The Wrong Man (1956) review

Manny Balastrero (Henry Fonda) and his double in Hitchcock’s The Wrong Man

What do people see when they look at you? Henry Fonda's character, based on one real and unlucky fellow named Manny Balastrero, is often subjected to this question, a most brutal question, in Alfred Hitchcock’s The Wrong Man (1956). 

Everything surrounding the mysterious dynamics of identity and subjecthood is scary and nightmarish, something which Hitchcock very aptly conveys in camera. We cinematically experience the ritualized undoing of a man as Manny Balastrero, an innocent man, is wrongly accused of armed robbery. 

"You have nothing to fear if you haven't done anything wrong." Or, even: "It's nothing for an innocent man to worry; it's the fella who has done something wrong that has to worry". They keep saying things like that to Balastrero as they carry him, like sheep to the slaughter, to his imminent framing and incarceration: step up, step down, walk there, come along, sign this, stand there. Eventually, a cop strips Balastrero of his belongings and casually asks, "What else have you got?" ––– Nothing. Completely minced and grinded by the machinery of justice. As Kafka’s Josef K. would put it, “Like a dog”.... 

In short, all that is said to Balastrero means: "You're nobody", except the fellow that answers and responds to these interpellations, as Althusser would put it, he who listens to these callings and suddenly realizes "They're speaking to me". Except "me" is, now, the wrong man, and the right one does not even seem to exist at first, showing up only at the very end, as an eerie double. 

We are what they see in us, what they say to us, what they tell us (once they speak to us they are already naming us, and we recognize ourselves in this calling).

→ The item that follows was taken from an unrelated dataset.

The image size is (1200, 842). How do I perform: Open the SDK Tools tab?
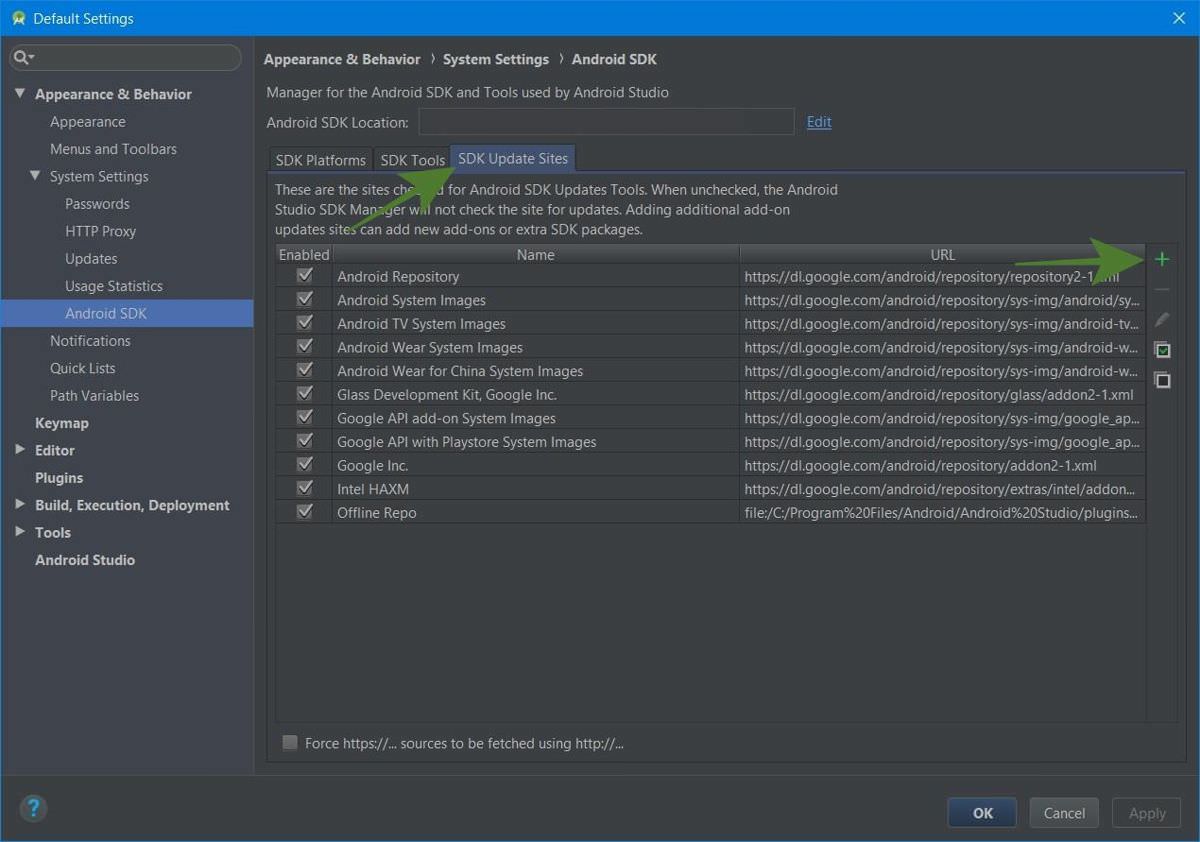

It's just a matter of luck, there's no personal agency, and you don’t get to decide who you are. One must pray not be seen as a criminal, talked to as a criminal, booked as a criminal: for in such case one will be as a criminal. 

Again and again people identify Balastrero as the robber, which he is not. Why do these people want to see a robber? Why are people so quick in ascribing guilt? They demand of him, in quite authoritarian fashion at times, a walk of complete exposure: as Balastrero parades in front of these people, up and down the thin corridors of neighborhood stores, he is submitted to all their prejudices and projections, their own ideas of him. And, given he is sent there by the police and is constrained to do it, he is absolutely defenseless against such ideas, which are never neutral, but always twisted and biased. Always dangerous. 

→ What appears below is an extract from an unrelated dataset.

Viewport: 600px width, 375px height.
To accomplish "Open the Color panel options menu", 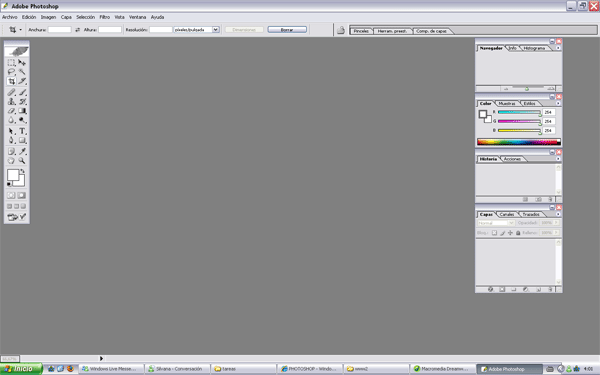I will coord(558,103).
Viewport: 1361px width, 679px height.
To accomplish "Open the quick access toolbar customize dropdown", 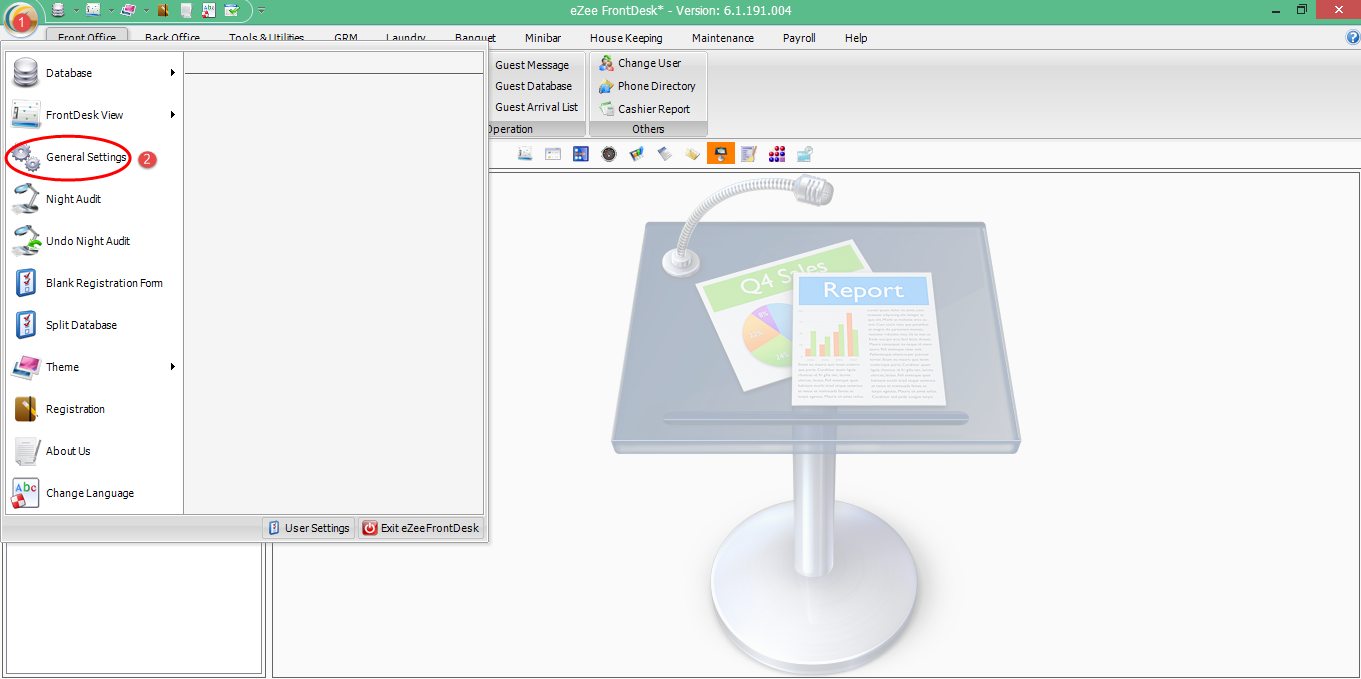I will pos(260,10).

As a suspect thus subjected to whatever others see on him, and make of him, he becomes a nobody, and a nobody is neither innocent nor guilty, for there are no facts regarding a nobody. A nobody will be just a formality among other formalities in a procedure which will establish then, after its completion, who he is. He does not have a say in it. Much like Balzac's Colonel Chabert, Balastrero in Hitchcock's paranoid noir has to work his way out of the procedural labyrinth in order to prove, formally, that he is himself. Merely being himself, concretely and factually, is not enough: only the formality of a juridical and criminal procedure can grant him himself. 

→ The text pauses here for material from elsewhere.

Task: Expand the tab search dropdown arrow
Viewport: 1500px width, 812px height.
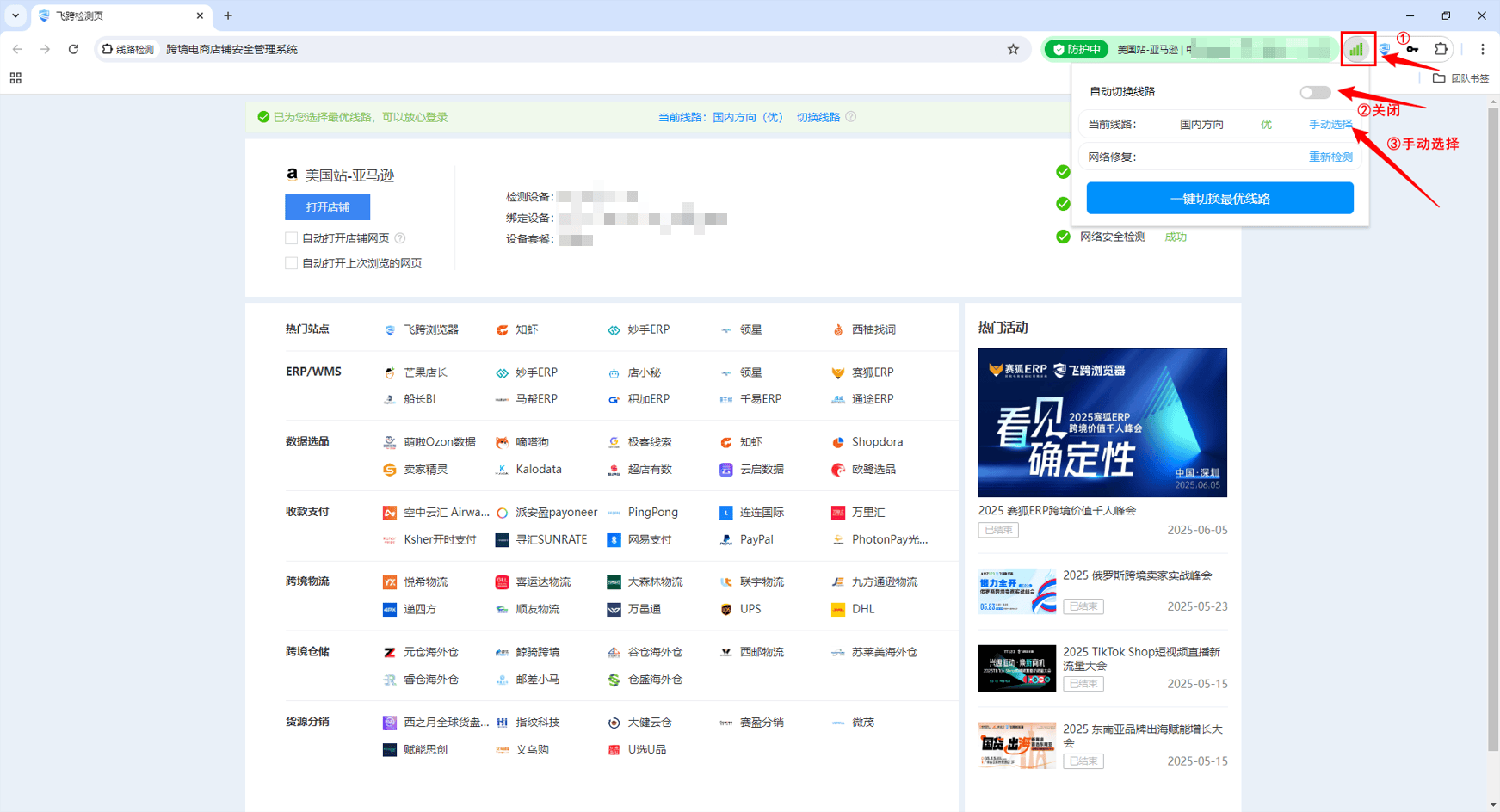Action: [x=15, y=15]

In order to do this, poor man Balastrero is helpless: he keeps appealing to common sense, he keeps saying he is himself, and yet people look at him and see a robber. He's a son and a husband and a father and a musician, and he also gambles sometimes— but this does not prove that he is not a criminal. He could be all these things and still be a criminal. In fact, the policemen seem to imply at times that these things he is make even a stronger point of him being a criminal. In the logic of accusation, the slimmest possibility weighs more than the highest probability.

In The Wrong Man Hitchcock challenges his own conventions: instead of building up the suspense into a climax, the film slows down, ever more somber and indefinite, even dull, as it happens in some of Kafka’s novels. Once we get to the law, the grinding seems eternal, lost in apparently irrelevant details and rituals–– there’s even the risk of a mistrial, which Balastrero fears the most: going through everything again and again. 

Being reduced to a nobody except what others make of him, in the end, Balastrero, in search of “a break”, coherently appeals to that other nothing which finally receives every single representation and becomes it, that is, God. He prays, talking to another no-one, and a miracle occurs: from two nothings something comes up— the right man.

And only through seeing the right man, the real criminal, can the witnesses and the policemen, retrospectively, distinguish Manny Balastrero from him and realize who Manny really was not. They had to see who he was not in order to be able to see who he was, namely, the wrong man. This is one of Hitchcock's most refined cases of pure cinematic thinking, rendered in noir form, as the documentary of a nightmare. And it can be summarized as this: pray to get a break or else be grinded.